Fear of the clown can cause panic, difficulty breathing, irregular heartbeat, sweating, and nausea. Phobia is more common in children, but adults can also suffer from it and can be treated with cognitive-behavioral therapy.

2. Clown costumes tend to over-emphasize and enlarge facial features and body parts, such as hands, feet, and nose. It can be experienced as monstrous or as deformity as it can be comic. The pronounced abnormalities on the face of a clown can alter a person’s appearance to such an extent that the figure appears lively enough to be disturbing, but not really enough to make it appear comfortable.

The modern archetype of the evil clown was created in the ’80s and was popularized by Stephen King with his horror novel “It” which was later transferred to the movie screen. It is believed that the creation of the character of an evil clown called “Pennywise” King was inspired by John Wayne Gacy, a real serial killer called “The Killer Clown” who spread fear in America in the ’70s. He was nicknamed the Killer Clown because he sought out his victims at charity events, parades and children’s parties, dressed in the costume of Clown.

But the phenomenon of “evil” or unpleasant clown is not an effective invention of film art alone. The clown in the negative context also exists in Shakespeare (King Lear), Dickens (Pickwick papers), while in the opera Pajaci (Ruggero Leoncavallo) the clown appears as a killer.

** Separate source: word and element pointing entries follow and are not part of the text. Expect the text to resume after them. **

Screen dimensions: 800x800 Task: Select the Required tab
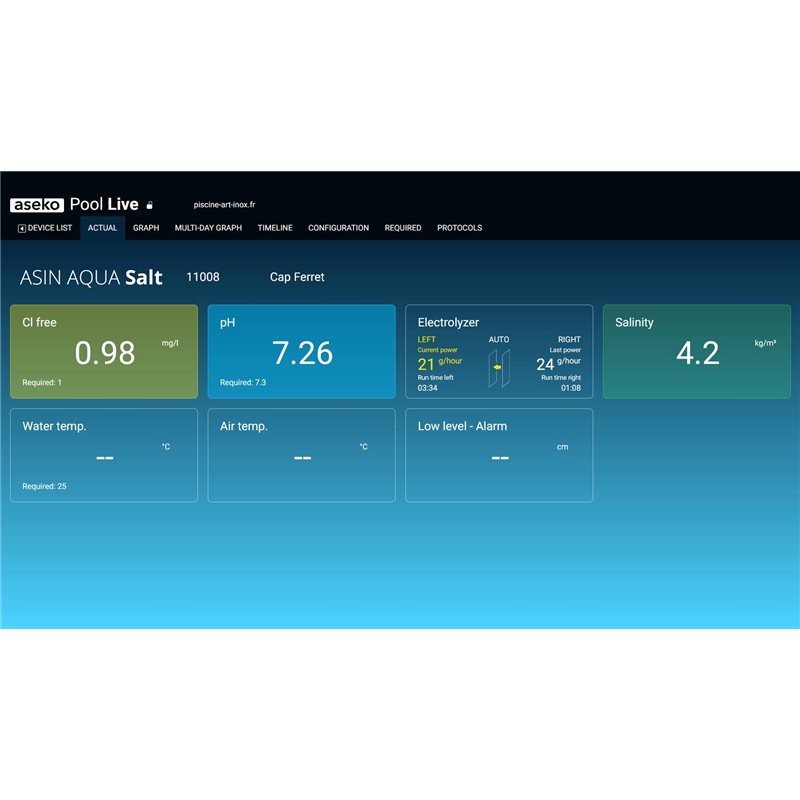403,228
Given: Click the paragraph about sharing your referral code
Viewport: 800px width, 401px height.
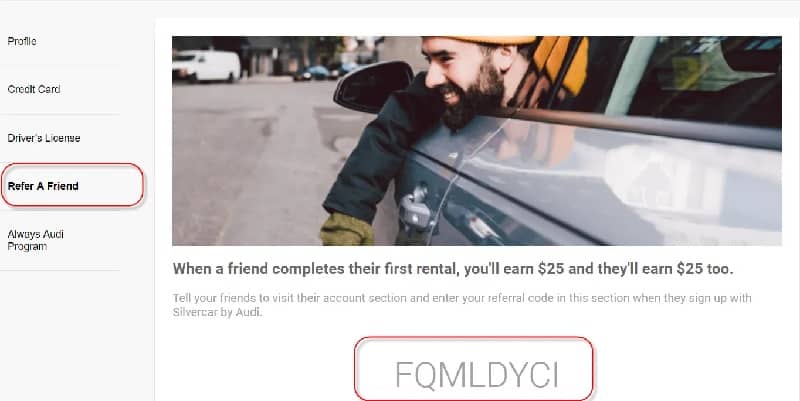Looking at the screenshot, I should (462, 305).
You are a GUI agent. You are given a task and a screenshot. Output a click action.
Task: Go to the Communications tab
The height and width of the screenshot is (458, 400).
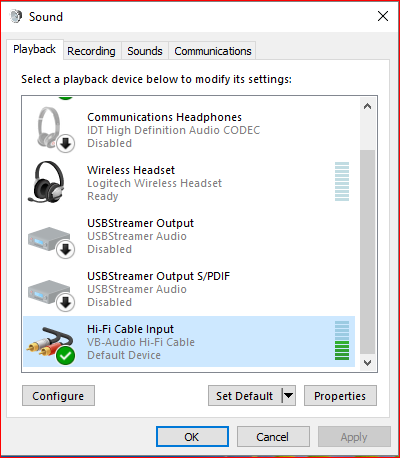click(213, 51)
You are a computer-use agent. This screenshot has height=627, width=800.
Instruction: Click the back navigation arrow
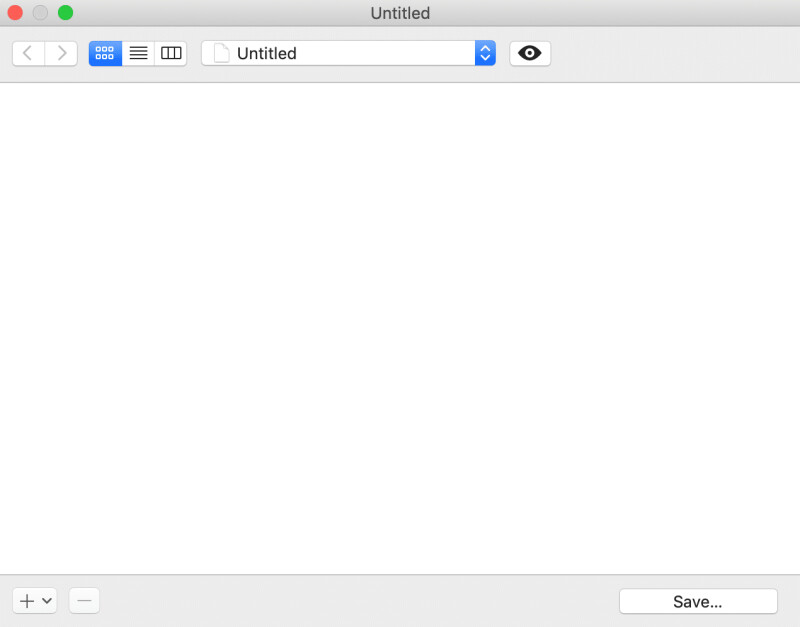coord(27,53)
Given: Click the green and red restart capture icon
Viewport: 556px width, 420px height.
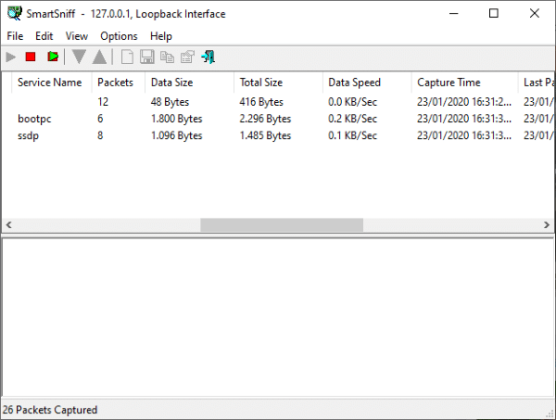Looking at the screenshot, I should pyautogui.click(x=53, y=57).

3. Comic clowns were a common form of entertaining the masses in medieval times. Although they were funny, a disturbing truth was hidden beneath the surface of their humor. Historians point out that these pranks reminded people of their mortality, animal nature and how unreasonable, silly and petty they can be. This thinking continued through the 16th century, in which Shakespearean jesters were often associated with death and dark truths.

A good example of this is King Lear’s courtly madman, who walked around reminding people that they are not as smart as they think while uttering ambiguous sentences to confuse others and undermine their experience of reality and truth. Also, clowns have always been associated with danger and fear as they push logic to the limit. They push the human capacity for understanding to the limits of common sense, and they do it all through jokes and ridicule.

Ultimately, the assumptions made are consistent with the fact that the clown precursors throughout history have always bore the mark of something overstated, dark or abnormal.


In the treatment of coulrophobia, as with other specific phobias, cognitive behavioral therapy and exposure therapy are usually applied. While the first focuses on the analysis of the causes of fear when talking to an expert, the second involves a slightly more extreme method: direct and gradational confrontation of the patient with the source of fear, of course, in a controlled situation, with the aim of gradually eliminating fear of clowns. This would mean that the person suffering from the phobia faces different clowns or their performances until the clown for it ceases to be a source of potential threat.